While it’s had an especially tough week, Corinthian isn’t alone in the bleak world of for-profit colleges. The average cost of a bachelor’s degree from a for-profit college is over $10,000 higher than one from a public state university. Students also find it difficult to get jobs after graduation because of questionable, or non-existent, accreditation. That is, of course, if students graduate: for-profit colleges boast just a 32 percent graduation rate. Of the 260 schools whose rate of loan default topped their graduation rates, nearly half were for-profit colleges. Federal law stipulates that just 90 percent of for-profit college’s income can come from federal student loans, but many exploit a loophole allowing them to skim the remaining 10 percent from GI benefits.

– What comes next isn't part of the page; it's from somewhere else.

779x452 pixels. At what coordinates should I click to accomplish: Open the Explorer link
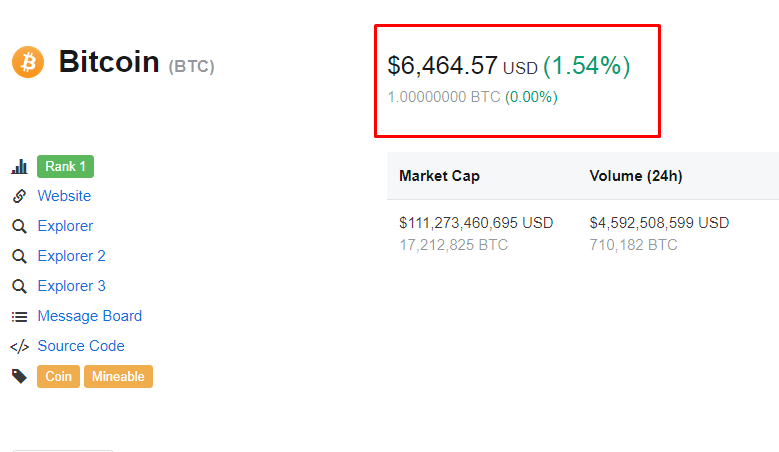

For-profit colleges aren’t just bad actors; the rising cost of higher education has opened up a new and highly profitable market to bridge the widening gap between income and tuition. While some federal loans are collected by the Department of Education itself, the government routinely awards contracts to private services to collect on loans issued through colleges and universities. Navient, a newly formed subsidiary of loan giant Sallie Mae, came under fire last spring when regulators accused the firm of intentionally overcharging and misinforming veterans on their student loans. Despite agreeing to pay a $139 million penalty to resolve the dispute, just three months later the company was granted another lucrative contract with the Department of Education — potentially worth up to $1 billion.
Writing for The Nation, Strike Debt founder Astra Taylor described her group as a “spark — not a solution” to mounting debt burdens and the crisis of higher education. Although the Rolling Jubilee can, and already has, provided instant relief to thousands of debtors, the group lacks the resources to relieve debt at scale. Organizer Alexis Goldstein said that the group’s actions are meant to point out services the government should already be providing.
“It has taken a scrappy non-profit formed by Strike Debt to show that there really are solutions to these problems,” she said. But scrappy as it may be, the group “has created new urgency for the federal government, and shown the inaction at the federal level for what it is: a lack of political will.”
Three years since the start of Occupy, Rolling Jubilee is one of many continuing initiatives to spring from the streets and squares of cities around the country. While Occupy Sandy provided disaster relief through mutual aid in the aftermath of Hurricane Sandy, Occupy Our Homes continues to resist foreclosure and predatory lending across the country. Meanwhile, on Monday, another Occupy-influenced mobilization, Flood Wall Street, aims to focus the climate movement on the 1 percent. Together, these initiatives represent a growing resistance that challenges both a financialized economy and a privatized public sphere, while posing a few real alternatives along the way.